_Data supplied_:
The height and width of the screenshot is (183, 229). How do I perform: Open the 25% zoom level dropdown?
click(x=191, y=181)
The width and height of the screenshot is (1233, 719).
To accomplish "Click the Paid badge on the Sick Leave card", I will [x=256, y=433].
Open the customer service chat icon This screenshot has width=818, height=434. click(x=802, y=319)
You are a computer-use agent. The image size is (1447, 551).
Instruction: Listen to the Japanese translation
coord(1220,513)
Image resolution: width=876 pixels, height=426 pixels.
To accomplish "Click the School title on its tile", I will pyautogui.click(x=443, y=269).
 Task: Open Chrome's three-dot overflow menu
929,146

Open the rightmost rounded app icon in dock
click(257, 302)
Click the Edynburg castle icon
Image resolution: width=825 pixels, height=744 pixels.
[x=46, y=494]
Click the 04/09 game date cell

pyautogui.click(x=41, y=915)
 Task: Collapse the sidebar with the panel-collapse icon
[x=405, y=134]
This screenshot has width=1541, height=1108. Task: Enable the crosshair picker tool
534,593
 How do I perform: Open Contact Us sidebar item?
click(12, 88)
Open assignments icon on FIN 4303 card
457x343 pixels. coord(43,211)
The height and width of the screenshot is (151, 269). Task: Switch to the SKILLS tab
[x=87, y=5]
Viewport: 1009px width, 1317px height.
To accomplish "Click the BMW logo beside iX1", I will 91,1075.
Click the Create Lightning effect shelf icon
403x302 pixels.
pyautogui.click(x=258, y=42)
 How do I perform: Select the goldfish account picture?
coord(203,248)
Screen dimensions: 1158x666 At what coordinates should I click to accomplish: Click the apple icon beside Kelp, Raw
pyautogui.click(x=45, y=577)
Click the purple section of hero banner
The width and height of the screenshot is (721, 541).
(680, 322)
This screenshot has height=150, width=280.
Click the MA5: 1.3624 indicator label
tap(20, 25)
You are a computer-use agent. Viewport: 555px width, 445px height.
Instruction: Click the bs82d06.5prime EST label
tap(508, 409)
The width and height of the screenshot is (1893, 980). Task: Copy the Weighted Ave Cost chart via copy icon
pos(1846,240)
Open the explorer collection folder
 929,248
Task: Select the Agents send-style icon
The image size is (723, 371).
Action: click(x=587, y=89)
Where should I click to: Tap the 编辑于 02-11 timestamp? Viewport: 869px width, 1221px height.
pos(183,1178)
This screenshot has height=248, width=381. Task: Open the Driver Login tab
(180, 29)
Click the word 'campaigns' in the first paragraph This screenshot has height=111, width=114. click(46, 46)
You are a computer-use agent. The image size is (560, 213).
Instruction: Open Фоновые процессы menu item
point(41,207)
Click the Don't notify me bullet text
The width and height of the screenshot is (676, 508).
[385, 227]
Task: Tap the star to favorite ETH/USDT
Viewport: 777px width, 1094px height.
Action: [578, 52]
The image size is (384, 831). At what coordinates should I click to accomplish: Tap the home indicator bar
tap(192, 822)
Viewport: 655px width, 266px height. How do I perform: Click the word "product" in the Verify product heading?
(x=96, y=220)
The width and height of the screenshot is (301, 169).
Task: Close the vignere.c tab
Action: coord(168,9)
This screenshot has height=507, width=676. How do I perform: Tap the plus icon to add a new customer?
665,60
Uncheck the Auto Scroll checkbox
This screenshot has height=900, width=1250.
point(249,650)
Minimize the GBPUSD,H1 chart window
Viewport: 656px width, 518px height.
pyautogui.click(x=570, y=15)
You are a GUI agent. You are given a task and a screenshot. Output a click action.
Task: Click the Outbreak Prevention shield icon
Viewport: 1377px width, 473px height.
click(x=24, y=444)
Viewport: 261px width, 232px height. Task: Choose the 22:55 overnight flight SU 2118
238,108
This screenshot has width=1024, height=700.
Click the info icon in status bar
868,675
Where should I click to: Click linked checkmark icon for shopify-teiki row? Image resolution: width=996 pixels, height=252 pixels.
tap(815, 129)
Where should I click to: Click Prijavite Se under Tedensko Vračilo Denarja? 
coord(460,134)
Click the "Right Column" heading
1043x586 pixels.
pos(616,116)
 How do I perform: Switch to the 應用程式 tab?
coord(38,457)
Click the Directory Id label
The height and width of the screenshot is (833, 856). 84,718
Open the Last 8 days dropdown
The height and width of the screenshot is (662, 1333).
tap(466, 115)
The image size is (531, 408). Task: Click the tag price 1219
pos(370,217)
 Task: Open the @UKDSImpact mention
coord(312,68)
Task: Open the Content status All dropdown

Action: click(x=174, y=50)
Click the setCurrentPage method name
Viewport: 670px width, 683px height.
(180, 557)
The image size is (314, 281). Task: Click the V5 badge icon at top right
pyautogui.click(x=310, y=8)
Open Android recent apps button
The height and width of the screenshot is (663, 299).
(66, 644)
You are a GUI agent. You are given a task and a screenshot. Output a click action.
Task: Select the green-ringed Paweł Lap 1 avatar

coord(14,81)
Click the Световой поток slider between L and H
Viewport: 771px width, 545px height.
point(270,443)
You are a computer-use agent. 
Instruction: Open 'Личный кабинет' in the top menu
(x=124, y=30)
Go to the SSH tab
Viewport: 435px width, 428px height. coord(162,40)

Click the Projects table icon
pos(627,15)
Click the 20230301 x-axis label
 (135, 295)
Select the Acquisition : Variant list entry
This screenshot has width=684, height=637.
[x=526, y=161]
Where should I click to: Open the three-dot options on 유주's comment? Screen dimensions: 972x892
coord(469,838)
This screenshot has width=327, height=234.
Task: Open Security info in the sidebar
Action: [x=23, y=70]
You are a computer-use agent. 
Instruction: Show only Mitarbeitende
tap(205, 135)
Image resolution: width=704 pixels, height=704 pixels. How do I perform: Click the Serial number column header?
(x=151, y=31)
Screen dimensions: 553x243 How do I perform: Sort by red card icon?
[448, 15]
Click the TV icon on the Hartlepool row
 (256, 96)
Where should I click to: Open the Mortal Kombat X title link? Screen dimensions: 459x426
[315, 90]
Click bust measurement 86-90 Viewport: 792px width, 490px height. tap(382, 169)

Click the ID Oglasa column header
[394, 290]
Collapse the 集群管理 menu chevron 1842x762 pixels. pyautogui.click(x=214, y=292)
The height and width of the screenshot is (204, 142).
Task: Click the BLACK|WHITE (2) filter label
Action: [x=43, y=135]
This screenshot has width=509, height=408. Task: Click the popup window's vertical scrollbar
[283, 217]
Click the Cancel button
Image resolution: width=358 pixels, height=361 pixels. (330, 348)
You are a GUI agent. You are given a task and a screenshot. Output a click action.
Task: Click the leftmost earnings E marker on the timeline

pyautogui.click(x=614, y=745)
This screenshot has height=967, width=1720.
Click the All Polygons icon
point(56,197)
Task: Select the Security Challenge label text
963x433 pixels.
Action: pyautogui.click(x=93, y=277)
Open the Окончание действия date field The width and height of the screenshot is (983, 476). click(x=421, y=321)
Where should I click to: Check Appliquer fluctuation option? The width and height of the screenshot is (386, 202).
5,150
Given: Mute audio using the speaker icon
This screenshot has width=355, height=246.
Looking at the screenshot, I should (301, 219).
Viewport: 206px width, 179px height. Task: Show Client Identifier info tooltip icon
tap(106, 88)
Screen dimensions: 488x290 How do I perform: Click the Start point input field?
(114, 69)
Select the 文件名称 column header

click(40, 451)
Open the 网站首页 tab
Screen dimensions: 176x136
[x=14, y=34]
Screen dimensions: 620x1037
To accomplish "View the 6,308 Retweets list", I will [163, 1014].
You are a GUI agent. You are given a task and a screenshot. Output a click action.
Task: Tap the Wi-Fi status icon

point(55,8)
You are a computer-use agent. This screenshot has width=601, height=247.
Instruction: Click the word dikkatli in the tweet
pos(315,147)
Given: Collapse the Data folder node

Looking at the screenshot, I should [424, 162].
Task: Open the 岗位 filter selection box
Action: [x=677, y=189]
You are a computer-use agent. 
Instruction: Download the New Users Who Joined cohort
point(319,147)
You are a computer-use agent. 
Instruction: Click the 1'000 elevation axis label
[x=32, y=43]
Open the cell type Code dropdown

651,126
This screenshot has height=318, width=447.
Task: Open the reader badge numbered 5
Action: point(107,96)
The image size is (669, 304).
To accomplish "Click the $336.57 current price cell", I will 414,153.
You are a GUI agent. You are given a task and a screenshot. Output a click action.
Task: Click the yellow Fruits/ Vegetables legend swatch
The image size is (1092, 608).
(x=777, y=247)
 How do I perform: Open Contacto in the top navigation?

_Exercise task_:
Copy the data above without any change, starting at the line containing "Task: Select the Security" and ending at the line containing "will [163, 1014].".

_Task answer_:
Task: Select the Security Challenge label text
963x433 pixels.
Action: pyautogui.click(x=93, y=277)
Open the Окончание действия date field The width and height of the screenshot is (983, 476). click(x=421, y=321)
Where should I click to: Check Appliquer fluctuation option? The width and height of the screenshot is (386, 202).
5,150
Given: Mute audio using the speaker icon
This screenshot has width=355, height=246.
Looking at the screenshot, I should (301, 219).
Viewport: 206px width, 179px height. Task: Show Client Identifier info tooltip icon
tap(106, 88)
Screen dimensions: 488x290 How do I perform: Click the Start point input field?
(114, 69)
Select the 文件名称 column header

click(40, 451)
Open the 网站首页 tab
Screen dimensions: 176x136
[x=14, y=34]
Screen dimensions: 620x1037
To accomplish "View the 6,308 Retweets list", I will [163, 1014].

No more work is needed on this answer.